Mar 22 14:18:03 debian systemd[1]: cgminer.service: Main process exited, code=exited, status=1/FAILURE
Mar 22 14:18:03 debian systemd[1]: cgminer.service: Failed with result 'exit-code'.
Mar 22 14:18:03 debian systemd[1]: Stopped cgminer.
自動起動を設定する
Linux Serverを普段使いされている諸兄においては、いつもの事と思われますので、詳細は省略します。
# systemctl enable cgminer
# systemctl start cgminer
おわりに
設定とか、例外処理とか、いろいろと端折りましたが、個人でも普段使いならこの程度で問題ない気がします。
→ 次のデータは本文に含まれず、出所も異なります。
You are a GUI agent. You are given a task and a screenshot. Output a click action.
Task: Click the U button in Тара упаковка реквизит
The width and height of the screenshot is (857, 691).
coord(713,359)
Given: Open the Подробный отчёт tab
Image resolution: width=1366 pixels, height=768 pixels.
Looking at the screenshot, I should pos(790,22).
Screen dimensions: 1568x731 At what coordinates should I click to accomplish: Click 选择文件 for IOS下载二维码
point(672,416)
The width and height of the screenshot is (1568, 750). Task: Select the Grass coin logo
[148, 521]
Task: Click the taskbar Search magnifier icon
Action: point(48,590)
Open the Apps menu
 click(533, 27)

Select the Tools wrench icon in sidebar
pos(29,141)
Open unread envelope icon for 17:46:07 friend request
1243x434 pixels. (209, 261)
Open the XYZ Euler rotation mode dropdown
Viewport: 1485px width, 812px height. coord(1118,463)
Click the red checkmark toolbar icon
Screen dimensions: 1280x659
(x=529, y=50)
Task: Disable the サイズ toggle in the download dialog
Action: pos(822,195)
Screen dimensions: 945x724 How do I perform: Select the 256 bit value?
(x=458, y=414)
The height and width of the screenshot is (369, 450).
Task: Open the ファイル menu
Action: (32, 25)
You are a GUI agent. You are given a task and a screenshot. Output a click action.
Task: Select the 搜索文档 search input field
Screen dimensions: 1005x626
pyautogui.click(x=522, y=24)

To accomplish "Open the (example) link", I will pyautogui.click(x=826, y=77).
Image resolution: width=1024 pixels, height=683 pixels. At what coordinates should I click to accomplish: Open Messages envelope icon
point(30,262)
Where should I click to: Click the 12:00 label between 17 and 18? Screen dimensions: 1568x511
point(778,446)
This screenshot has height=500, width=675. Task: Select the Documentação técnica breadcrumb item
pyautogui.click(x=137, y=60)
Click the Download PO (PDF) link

DockerコンテナからUSBパススルーとかすると面白かったのかも知れませんが、そこまでの気力もないので、このあたりで。
おまけ1 - デバイスの認識
USB ASICであるGekkoScience NEWPACは、OS上からは以下のように認識されます。
$ lsusb
Bus 001 Device 003: ID 0403:6015 Future Technology Devices International, Ltd Bridge(I2C/SPI/UART/FIFO)
WindowsではドライバをCOMポート
からWinUSB
に変更する必要がありましたが、Linuxの方では、その辺りよしなにしてくれるようです。
おまけ2 - SHA256について
BItCoinで使用されている暗号化アルゴリズムSHA256
ですが、現状ASIC Minerを使用した業者により大量のハッシュレートが提供されており、20GHs程度ではお金になりません。苦笑
今回、同じ暗号化アルゴリズムを採用しているすすコイン
を掘らせております。
正直ネタコインの域を超えない感じは否めませんが、技術的興味を満たすには十分でしょう。